There is no doubt that the phased return of workers to offices, which began in earnest on September 20th, is having a positive impact on footfall and audience in city centres, and on public transport and traffic. Transport Infrastructure Ireland reported vehicle journeys up by 600,000 in the week of September 20th, a 9.6% increase on the week before. The first three days of the same week also saw a 6% rise in Dublin city centre pedestrian footfall, according to Visit Dublin. For the first time since Christmas, footfall in the city reached 70% of 2019 levels that week. September 22nd also saw Dublin Bus carry more than 300,000 customers, the highest of any day since the pandemic struck. All those indicators can only have improved further since.

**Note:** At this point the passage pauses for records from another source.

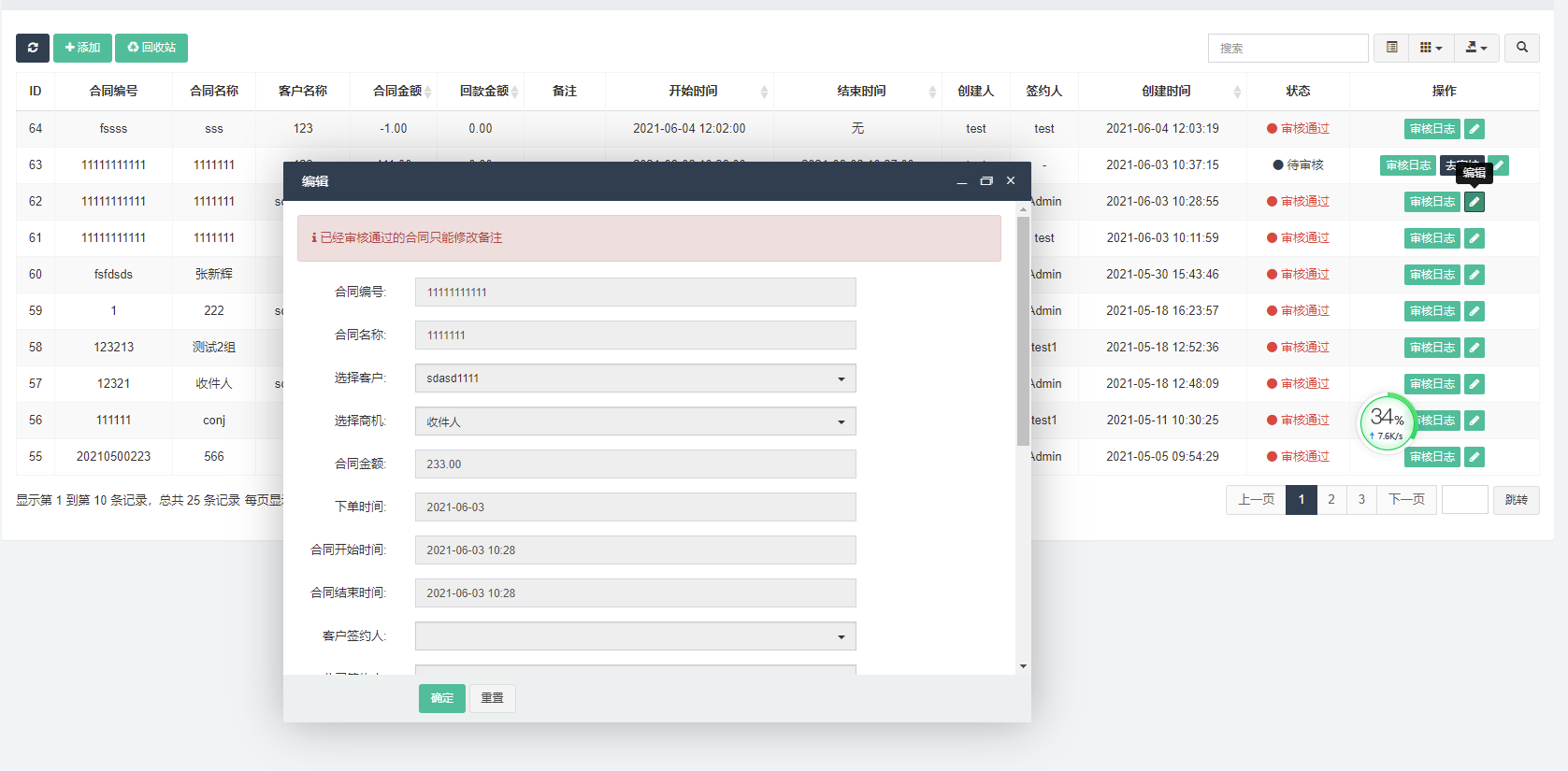The image size is (1568, 771).
Task: Open the columns grid dropdown
Action: tap(1431, 48)
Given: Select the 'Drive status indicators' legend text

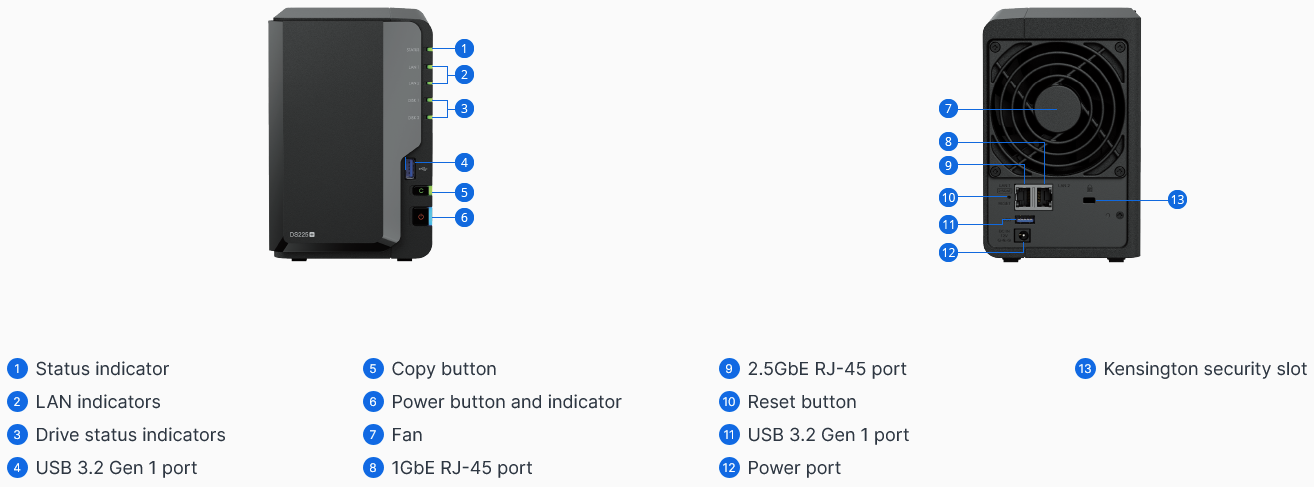Looking at the screenshot, I should [x=130, y=435].
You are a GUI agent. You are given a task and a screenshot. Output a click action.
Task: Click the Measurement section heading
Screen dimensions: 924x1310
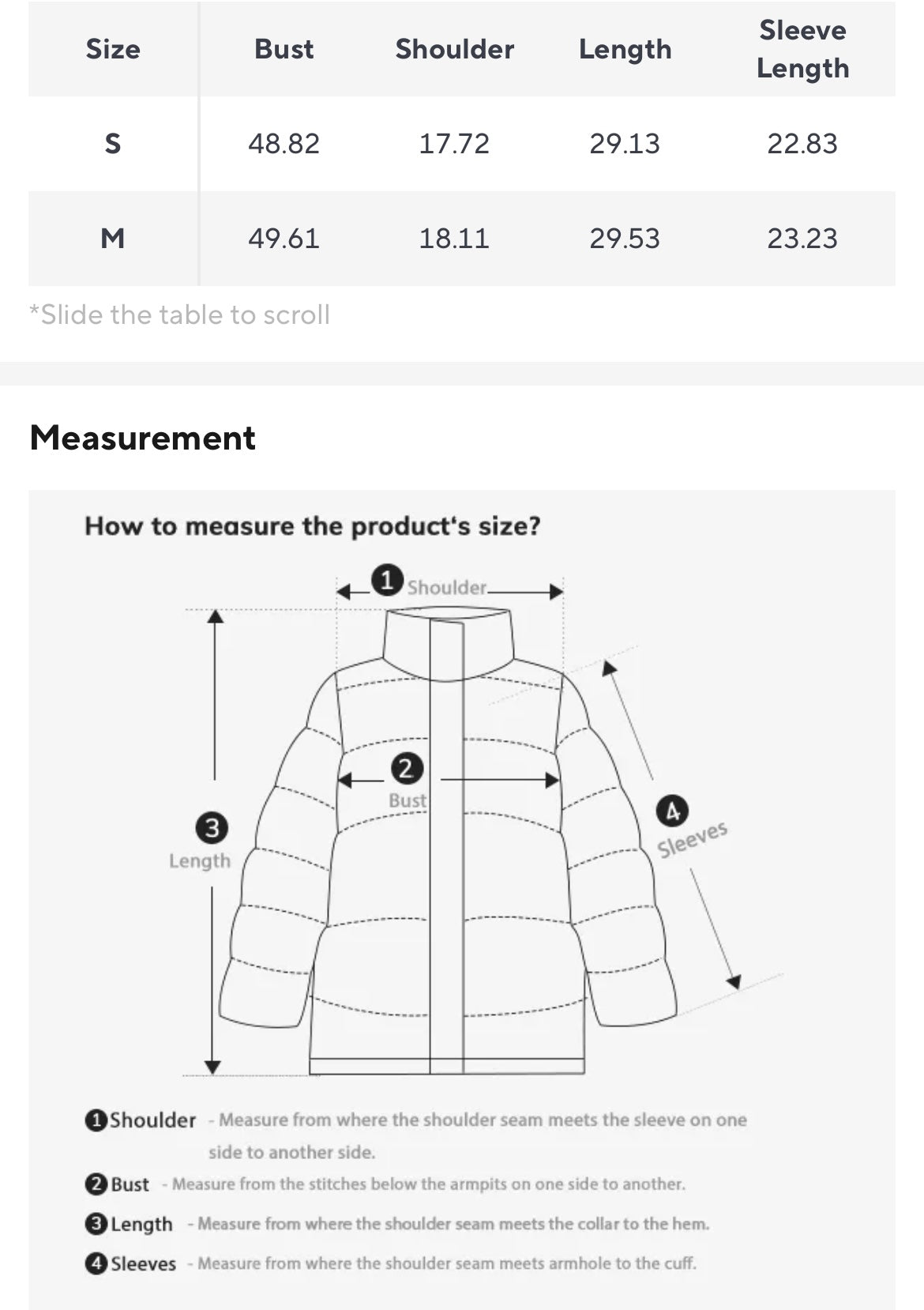tap(142, 438)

Like PML Group, many businesses are introducing a hybrid working model, with team members working part of the week in the office environment and part of the week in a remote location. Our latest IQ research has investigated how Dubliners anticipate the effect on their working lives. Results indicate that 52% of respondents will be workplace-based for three days or more from now on, rising to 71% among 18-24s. 56% of those aged 25-34 will be working in the office the majority of the week. Although no major difference was recorded between males and females, quite a large difference was evident among social classes, as seen in the chart below. Perhaps a reflection of the nature of work involved among the various social class groupings.
In the main, respondents will be using the same modes of transport they did before March 2020, with percentages for car use, DART and LUAS all virtually unchanged. Cycling and walking have increased marginally. One in five say they will be using the bus, rising to 29% of 35-44s.
Of those surveyed, 38% have worked remotely throughout the pandemic, 40% exclusively in the workplace and 22% have had some sort of mix up to now.